DATA PROVIDED section start

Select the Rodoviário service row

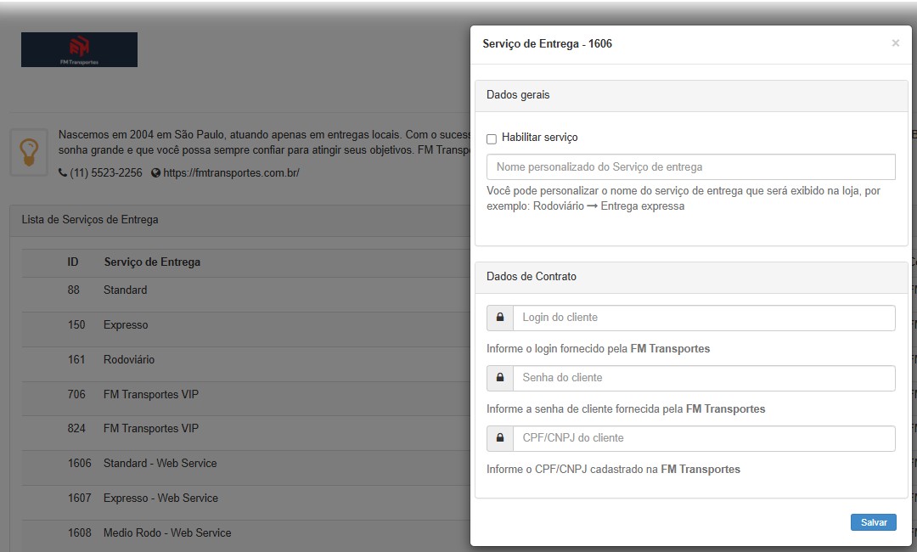tap(129, 360)
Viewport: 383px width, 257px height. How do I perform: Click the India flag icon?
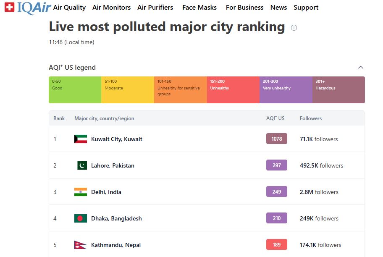coord(81,192)
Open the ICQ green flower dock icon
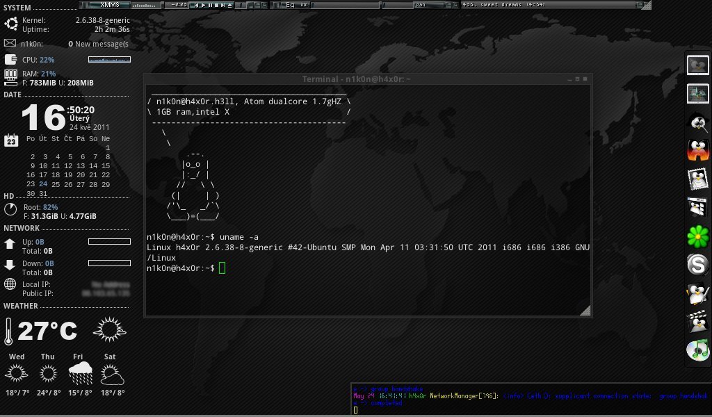This screenshot has width=712, height=417. pos(697,236)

DATA PROVIDED section end

_WORK REQUEST_
The copy should start at the line that contains "Viewport: 383px width, 257px", end at the last line of the entries above, and match each line exactly, with pictures dropped.

_FINISHED EXERCISE_
Viewport: 383px width, 257px height. How do I perform: Click the India flag icon?
coord(81,192)
Open the ICQ green flower dock icon
This screenshot has width=712, height=417. pos(697,236)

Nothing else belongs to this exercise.